==== EXTRAIT CHOISI

INTRODUCTION
La schizophrénie et les troubles de la mémoire
La schizophrénie est une pathologie fréquente en psychiatrie. C’est une maladie mentale qui débute vers la fin de l’adolescence, début de l’âge adulte. Elle affecte un peu plus les hommes que les femmes et touche toutes les classes sociales.
La grande diversité des symptômes cliniques qui la caractérisent, font qu’elle reste encore mal comprise et qu’il n’existe pas à ce jour de modèle satisfaisant permettant de rendre compte de cette diversité clinique. Néanmoins, les troubles de la mémoire qui sont fréquemment observés chez les patients schizophrènes, rendent pertinente l’étude des anomalies de la mémoire autobiographique dans cette pathologie. En effet, une défaillance dans la construction des souvenirs ou dans l’organisation de la mémoire autobiographique pourrait permettre d’expliquer certains symptômes cliniques tels que l’altération du sentiment même de soi ou le délire.

========

▶ [CONSIGNE 1]: Indiquez si chacune des affirmations suivantes concorde avec l'extrait sur la schizophrénie, en répondant par oui ou par non et en citant mot pour mot le passage qui tranche : (a) la maladie touche un peu plus les hommes que les femmes ; (b) il existe aujourd'hui un modèle satisfaisant qui rend compte de sa diversité clinique ; (c) elle débute le plus souvent pendant l'enfance.
▶ [CONSIGNE 2]: Prolongez l'extrait sur la schizophrénie et la mémoire autobiographique à partir de sa dernière phrase.
Le matériel présenté ensuite n'a aucun rapport avec l'extrait.

==== MATÉRIEL FOURNI

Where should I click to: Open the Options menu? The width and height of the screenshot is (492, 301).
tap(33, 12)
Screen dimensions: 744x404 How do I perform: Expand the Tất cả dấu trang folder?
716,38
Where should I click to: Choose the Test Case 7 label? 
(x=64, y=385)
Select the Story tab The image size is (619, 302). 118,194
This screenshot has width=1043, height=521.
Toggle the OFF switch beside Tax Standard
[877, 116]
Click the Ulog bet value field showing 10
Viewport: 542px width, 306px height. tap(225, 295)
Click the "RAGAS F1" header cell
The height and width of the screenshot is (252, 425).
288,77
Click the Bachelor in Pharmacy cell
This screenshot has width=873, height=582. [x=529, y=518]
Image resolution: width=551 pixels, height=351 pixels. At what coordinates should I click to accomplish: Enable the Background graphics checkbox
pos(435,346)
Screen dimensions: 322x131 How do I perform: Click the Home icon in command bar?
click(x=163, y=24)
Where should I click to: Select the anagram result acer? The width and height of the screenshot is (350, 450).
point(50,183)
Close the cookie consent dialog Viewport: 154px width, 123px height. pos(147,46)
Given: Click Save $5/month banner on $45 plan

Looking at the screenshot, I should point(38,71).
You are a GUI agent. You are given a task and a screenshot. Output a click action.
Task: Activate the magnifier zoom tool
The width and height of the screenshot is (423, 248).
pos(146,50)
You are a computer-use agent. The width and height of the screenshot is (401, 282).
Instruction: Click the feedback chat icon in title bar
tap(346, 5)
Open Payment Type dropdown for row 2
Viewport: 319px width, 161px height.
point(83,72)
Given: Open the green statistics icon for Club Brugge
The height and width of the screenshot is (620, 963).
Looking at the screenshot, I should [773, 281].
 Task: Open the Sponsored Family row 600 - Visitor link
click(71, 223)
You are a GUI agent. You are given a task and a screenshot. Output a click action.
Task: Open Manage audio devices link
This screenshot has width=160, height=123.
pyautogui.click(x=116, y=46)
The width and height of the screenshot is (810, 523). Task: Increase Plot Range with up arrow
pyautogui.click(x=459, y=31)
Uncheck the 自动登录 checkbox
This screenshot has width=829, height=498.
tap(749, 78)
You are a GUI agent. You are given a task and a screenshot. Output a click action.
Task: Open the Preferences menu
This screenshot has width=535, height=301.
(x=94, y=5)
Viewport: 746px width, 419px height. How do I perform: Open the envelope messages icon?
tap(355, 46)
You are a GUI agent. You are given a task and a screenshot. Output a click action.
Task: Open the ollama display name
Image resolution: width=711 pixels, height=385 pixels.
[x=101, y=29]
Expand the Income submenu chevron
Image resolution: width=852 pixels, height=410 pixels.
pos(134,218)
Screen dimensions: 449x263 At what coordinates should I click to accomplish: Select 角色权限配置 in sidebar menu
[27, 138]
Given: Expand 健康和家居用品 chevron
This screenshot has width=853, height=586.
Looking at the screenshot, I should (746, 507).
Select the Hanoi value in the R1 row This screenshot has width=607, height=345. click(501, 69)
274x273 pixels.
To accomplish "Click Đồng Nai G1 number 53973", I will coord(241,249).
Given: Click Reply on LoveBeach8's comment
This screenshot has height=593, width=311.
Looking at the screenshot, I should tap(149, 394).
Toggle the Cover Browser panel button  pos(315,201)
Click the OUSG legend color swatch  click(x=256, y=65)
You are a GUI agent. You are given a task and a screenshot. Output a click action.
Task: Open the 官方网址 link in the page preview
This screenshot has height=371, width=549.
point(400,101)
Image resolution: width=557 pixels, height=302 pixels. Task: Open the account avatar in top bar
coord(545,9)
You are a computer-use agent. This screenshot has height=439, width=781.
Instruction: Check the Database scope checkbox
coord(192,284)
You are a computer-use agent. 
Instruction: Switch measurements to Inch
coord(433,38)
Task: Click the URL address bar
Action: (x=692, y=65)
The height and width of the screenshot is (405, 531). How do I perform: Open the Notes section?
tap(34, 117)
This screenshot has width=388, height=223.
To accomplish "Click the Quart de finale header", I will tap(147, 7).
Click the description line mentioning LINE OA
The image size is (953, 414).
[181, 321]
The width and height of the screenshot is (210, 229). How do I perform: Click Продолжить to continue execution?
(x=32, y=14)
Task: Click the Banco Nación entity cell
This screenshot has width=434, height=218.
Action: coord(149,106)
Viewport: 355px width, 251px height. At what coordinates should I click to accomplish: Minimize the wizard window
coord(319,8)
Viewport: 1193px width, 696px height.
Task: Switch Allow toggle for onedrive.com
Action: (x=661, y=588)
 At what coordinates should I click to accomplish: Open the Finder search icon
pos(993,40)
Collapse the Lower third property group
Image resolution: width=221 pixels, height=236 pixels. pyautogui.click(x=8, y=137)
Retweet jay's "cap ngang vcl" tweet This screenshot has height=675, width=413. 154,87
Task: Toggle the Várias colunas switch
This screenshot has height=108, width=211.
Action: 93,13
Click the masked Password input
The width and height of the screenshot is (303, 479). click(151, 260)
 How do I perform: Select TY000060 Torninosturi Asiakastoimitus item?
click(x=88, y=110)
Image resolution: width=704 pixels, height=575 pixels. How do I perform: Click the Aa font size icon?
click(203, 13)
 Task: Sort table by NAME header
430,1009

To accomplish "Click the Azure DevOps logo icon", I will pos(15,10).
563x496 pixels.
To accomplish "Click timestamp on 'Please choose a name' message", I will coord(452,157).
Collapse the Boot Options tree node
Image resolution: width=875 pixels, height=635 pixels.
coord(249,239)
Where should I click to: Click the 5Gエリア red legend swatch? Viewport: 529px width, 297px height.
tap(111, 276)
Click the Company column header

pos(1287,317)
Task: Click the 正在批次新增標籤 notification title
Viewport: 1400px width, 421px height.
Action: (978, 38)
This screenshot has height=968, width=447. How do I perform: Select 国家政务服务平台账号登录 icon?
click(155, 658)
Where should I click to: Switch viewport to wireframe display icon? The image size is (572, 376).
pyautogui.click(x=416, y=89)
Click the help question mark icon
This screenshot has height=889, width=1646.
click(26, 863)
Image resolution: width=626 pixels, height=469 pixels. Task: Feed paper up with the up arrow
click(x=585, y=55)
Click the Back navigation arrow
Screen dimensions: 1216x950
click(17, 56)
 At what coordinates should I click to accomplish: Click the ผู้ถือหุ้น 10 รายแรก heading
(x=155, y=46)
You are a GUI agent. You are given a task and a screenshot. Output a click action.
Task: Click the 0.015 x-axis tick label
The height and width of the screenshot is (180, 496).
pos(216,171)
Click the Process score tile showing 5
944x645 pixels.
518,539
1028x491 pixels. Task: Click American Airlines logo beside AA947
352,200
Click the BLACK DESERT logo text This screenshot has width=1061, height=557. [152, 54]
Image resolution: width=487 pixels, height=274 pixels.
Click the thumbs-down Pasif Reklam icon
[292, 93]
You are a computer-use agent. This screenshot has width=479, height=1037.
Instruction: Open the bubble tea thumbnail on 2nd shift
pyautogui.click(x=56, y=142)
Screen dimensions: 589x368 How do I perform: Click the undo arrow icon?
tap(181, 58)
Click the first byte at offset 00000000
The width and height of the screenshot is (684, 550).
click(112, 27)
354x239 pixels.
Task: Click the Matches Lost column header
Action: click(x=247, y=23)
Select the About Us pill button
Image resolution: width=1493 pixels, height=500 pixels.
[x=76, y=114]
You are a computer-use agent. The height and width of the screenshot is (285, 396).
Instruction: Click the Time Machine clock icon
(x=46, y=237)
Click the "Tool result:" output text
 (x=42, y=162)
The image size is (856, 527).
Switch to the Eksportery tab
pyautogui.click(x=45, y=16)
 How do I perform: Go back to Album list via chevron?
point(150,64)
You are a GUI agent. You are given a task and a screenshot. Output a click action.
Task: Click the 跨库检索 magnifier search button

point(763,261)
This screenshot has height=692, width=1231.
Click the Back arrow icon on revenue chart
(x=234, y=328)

========

▶ [VOTRE RÉPONSE 1]:
(a) Oui : « Elle affecte un peu plus les hommes que les femmes ».
(b) Non : « il n’existe pas à ce jour de modèle satisfaisant ».
(c) Non : « débute vers la fin de l’adolescence, début de l’âge adulte ».

▶ [VOTRE RÉPONSE 2]:
Au cours des dernières décennies, les données se sont accumulées montrant que la schizophrénie est associé à une altération significative du fonctionnement cognitif. Plus précisément, les déficits de l’attention, la mémoire et les fonctions exécutives ont été régulièrement rapportés chez des patients atteints de la schizophrénie. La mémoire est considérée comme l’une des principales zones de déficit cognitif dans la schizophrénie.
Bien que les pionniers de la recherche sur la schizophrénie, Kraepelin et Bleuler, ont considérés les fonctions de mémoire comme étant relativement préservées dans cette pathologie, de nombreuses études menées dans la seconde moitié de ce siècle ont montré que les patients souffrant de schizophrénie ont de mauvais résultats sur un large éventail de tests sur la mémoire.
L’étude de la mémoire a conduit à l’identification de différents types de mémoire, dans la suite nous nous focaliseront sur deux types : la mémoire spécifique et la mémoire épisodique.
La mémoire spécifique désigne des souvenirs d’événements qui se sont passés sur moins de 24 heures(et non un souvenir général d’une période de vie ou d’événements qui se sont répétés à l’identique). Quand à la mémoire épisodique, elle désigne les souvenirs d’événements vécus avec leur contexte, que ce soit la date et lieu mais aussi l’état émotionnel. En effet, la récupération d’un souvenir épisodique s’accompagne d’une expérience de « remémoration consciente », elle se réfère à un état subjectif de conscience particulier. Celle-ci correspond à la capacité à voyager mentalement dans le temps et à revivre mentalement l’événement.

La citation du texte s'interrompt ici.